Gazetecilerin Kobanî hakkındaki görüşlerini değerlendiren VİMED Başkanı Güneş, “Kobané sadece Kürtler için değil bütün mazlum dünya halkları için bir sınavdır.” Diyerek yaşananları değerlendirirken, yaşananları ayrıca şu sözlerle değerlendirdi; “Kobanê için yapılan destekler olumludur ancak yeterli değildir. Herkesin bu noktada vicdani bir sorumluluğu var. Sadece sınıra gidip destek olmak yetmez Suruç’a iltica eden mazlumların Van ve diğer illerde konuk edilmesi gerekir ki Kobanê kurtarılana kadar…”

“OTURUP DİZİ Mİ İZLESELERDİ!”

“Öte yandan Kobanê için yapılan destek eylemleri son derece meşru ve olması gereken eylemlerdir. Bu yapılan eylemlerde polislerin kullandığı şiddet kesinlikle olmaması gereken bir durumdur. Eylemcilerin arasında elbette provokatörler olmuştur ve bunlar birkaç yerde başka bölgelerde bulunan insanların hassasiyetle baktığı değerlere saldırmışlardır. Bunlar son derece yanlıştır. Ama şunu söyleyeyim bende yapılan eylemleri bir gazeteci olarak takip ettim ve gördüğüm kadarıyla Kobanê’ye destek eylemleri polislerin şiddete başvurmadığı sürece oldukça çatışmasız bir ortamda gerçekleşiyordu. Ne zaman ki polisler şiddete başvurdu gençler de karşılık vermeye başladı. Yaşanan olayları ‘Vandallık’ gibi merkez medyanın kullandığı kavramlarla nitelendirmek bana son derece yanlış ve saçma geliyor. Kobanê’de bir insanlık suçu işleniyor. Bu insanlık suçuna duyarsız kalmayan halk da sokaklara çıkarak duyarlılık yaratmaya çalışıyor. Bu duyarlılık eylemlerine müdahale edilmesi zaten oldukça duygusal bir durumda bulunan halkı son derece rahatsız etmiştir. Sokaklarda bulunana halk da biber gazlarına ve aşırı şiddete taşlarla karşılık vermiştir. Şiddetin olmasını asla tasvip etmiyorum. Bu şiddet kimden gelirse gelsin doğru değildir. Ancak bir taraftan insanların kafası kesilirken, kadınlarına tecavüz edilirken herhalde bu insanlar evlerinde oturup Aşk-Memnu’yu izleyecek değillerdi. Bunu da anlamak gerekiyor.”

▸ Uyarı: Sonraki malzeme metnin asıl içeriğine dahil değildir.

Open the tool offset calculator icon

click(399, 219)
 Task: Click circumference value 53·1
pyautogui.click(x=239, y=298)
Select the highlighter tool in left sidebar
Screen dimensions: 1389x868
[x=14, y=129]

“VAN MİLLETVEKİLLERİNE TEPKİ!”

Van’daki siyasilerin olaylarlar sırasındaki politikalarını da eleştiren Güneş, Vali ve milletvekillerinin “Bu kentin vekilleri aynayı karşılarına bırakarak kendilerine bir bakmalıdır.” Diyerek eleştirileri yöneltti. Güneş; “Olaylar olunca hatırladık. Biz bu ilin parlamenterlerinin olduğunu unutmuştuk. Bu halkın seçtiği milletvekilleri bu halkın her zaman içinde olmalıdır. Sadece seçim zamanlarında boy gösterip ondan sonra 4-5 yıl boyunca ortadan kaybolmak değildir milletin vekilliği. Burada 2 gün boyunca çok ciddi olayların yaşanmasının ardından İktidar milletvekilleri ve bu ilin valisi son derece şen şakrak bir şekilde çıkıp sadece esnafı ziyaret etmeleri bana çok samimi gelmiyor. Bu ilde bulunan halkın çoğu Kobanê’de yaşanan insanlık suçuna karşı kan ağlarken yine bu halkın seçtiği vekiller bayram havasında sokaklarda boy gösteriyorsa bu halk da onlara 8 ay sonra yapılacak genel seçimlerde boylarının ölçüsünü verecektir. Vekillerin işi olaylara sesiz kalmak ya da halkı provoke etmek değildir. Onların görevi halkın sorunlarına duyarlı olmaktır. Bu kentin seçilmişleri aynayı karşılarına bırakarak kendilerine bir bakmalıdırlar.”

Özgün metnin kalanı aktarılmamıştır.